» **GESTELLTE AUFGABE 1**
Schreibe aus der Liste die Zeilen unverändert ab, beginnend mit der Zeile, die „Where should I“ enthält, und endend mit dem Ende der Liste, beide Enden eingeschlossen. Lass die Bilder in deiner Antwort weg.

» **QUELLENAUSZUG**
+--

Für am schwerwiegendsten halte ich, ob man genügend Erweiterungskarten bekommt oder nicht. 24 gibt’s, die zum Teil auch noch anders genutzt werden können. Bleiben also bei vier Spielern pro Nase nicht so sehr viele. Besonders unbefriedigend ist es, wenn man keine Erweiterung mehr hat und der Nachziehstapel ist aufgebraucht. Ein Spieler, der den Tatsachen ins Auge blickt, weiß nun: Ich krieg’ jetzt auch keine mehr! Im Regelfall verkauft man dann sein gesamtes Blatt – was andererseits wieder Zusatzpunkte für das meiste Geld bei Spielende einbringt.

LÖWENHERZ neu erfordert, aus den erhaltenen Karten das Beste rauszuholen. Es ist schön kompakt und knackig. Mit einer kurzentschlossenen Schar junger Stürmer (-höfliche Umschreibung für Männer, die hart auf die 40 zugehen) kriege ich das Spiel in knapp über einer halben Stunde durchgerodelt. Um nicht den Verfechtern schlanker Strukturen das Wort zu reden: Ein Spiel, das Spaß macht, darf gern stundenlang dauern, denn dann macht es ja stundenlang Spaß. Nach wie vor kommt die alte Version meinen Bedürfnissen insgesamt mehr entgegen. Doch ob die Verhandlungen in Relation zum Aufwand tatsächlich genug für das Spiel bringen, ist zumindest eine berechtigte Frage.

+--

» **ANGEZEIGTE LISTE**
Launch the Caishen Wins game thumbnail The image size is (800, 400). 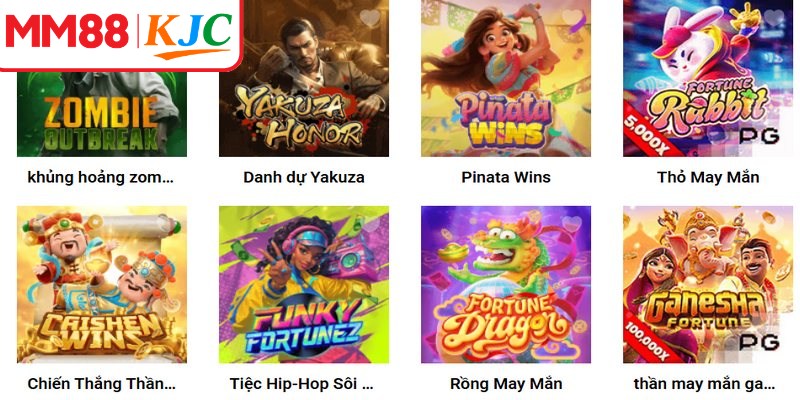pos(102,284)
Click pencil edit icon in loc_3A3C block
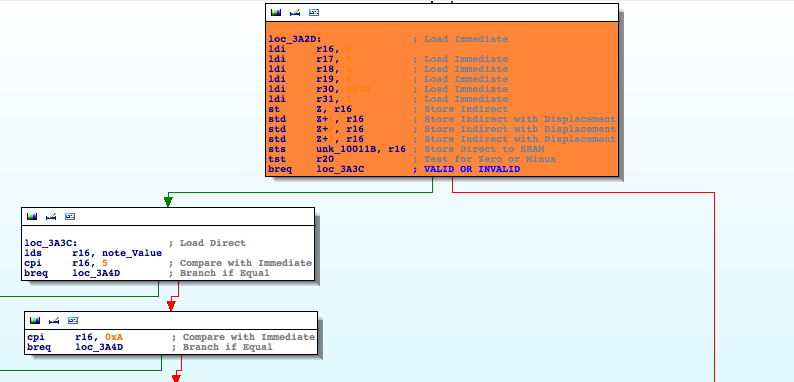The image size is (794, 382). (51, 217)
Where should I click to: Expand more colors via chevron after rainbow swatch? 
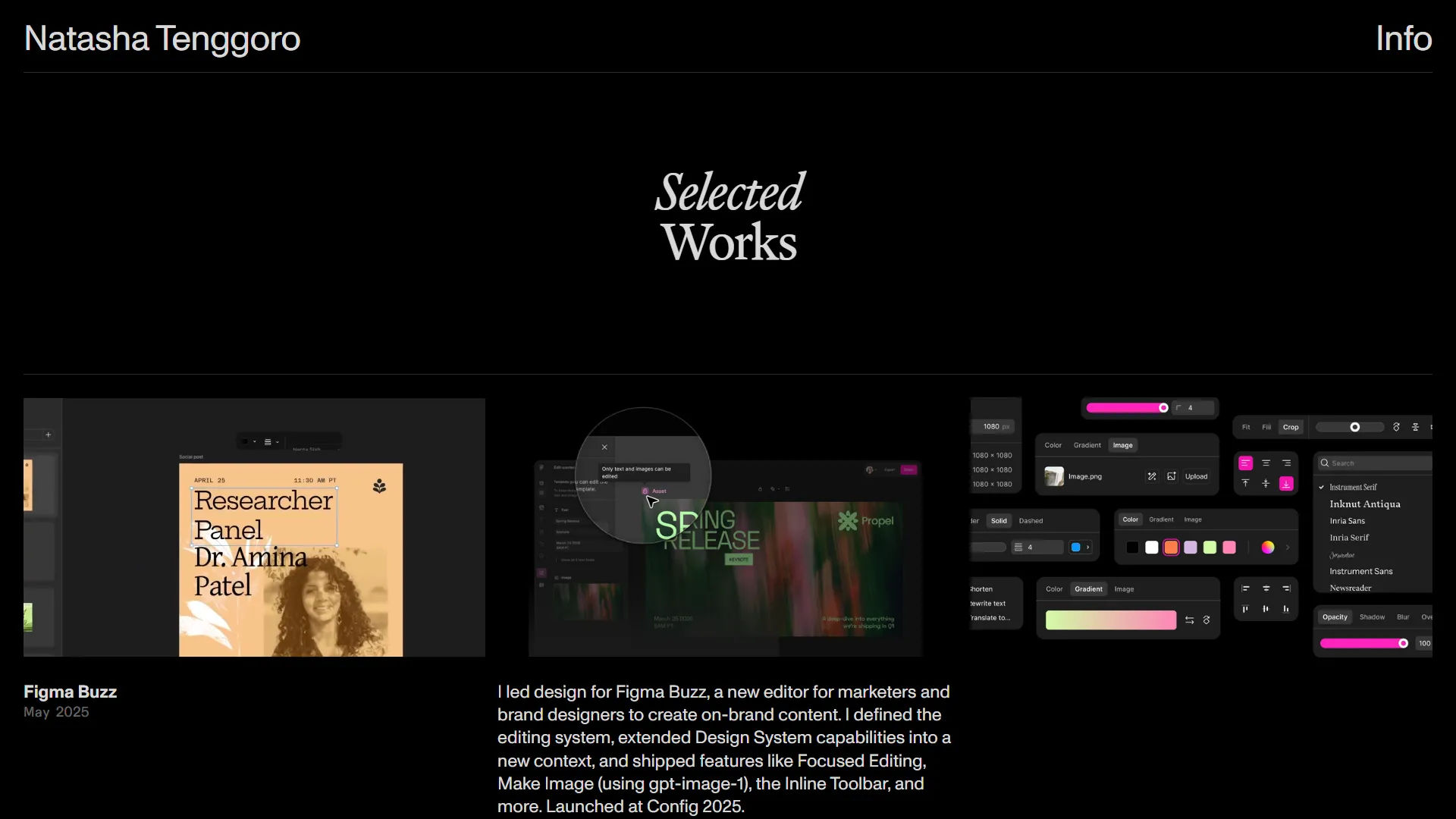(1288, 548)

+--

» **GESTELLTE AUFGABE 2**
Führe den Text über das Spiel LÖWENHERZ in seiner neuen Fassung nach seinem letzten Satz weiter.

» **LÖSUNG DER ÜBUNG 1**
Where should I click to: Expand more colors via chevron after rainbow swatch? 
(1288, 548)

» **LÖSUNG DER ÜBUNG 2**
Man hat wohl hier und da ne Mark rauskitzeln können, auf der anderen Seite gab es aber auch gewisse Einheitstarife, wir alle haben ständig mehr Geld angehäuft und im Finale wurden stets ungeheure Summen in die Bank geboten. Auch verteilten sich zumindest bei uns die ersten drei Spieler über weite Phasen der Partie schön auf die Aktionen eins bis drei, und interessant war dann eigentlich bloß die Entscheidung des gelackmeierten vierten Spielers. Ich sehe da durchaus leichte Schwächen. Und zugleich die große Stärke: LÖWENHERZ alt ermöglichte mehr Mitbestimmung, welche Aktionen man bekam, und war dadurch strategischer.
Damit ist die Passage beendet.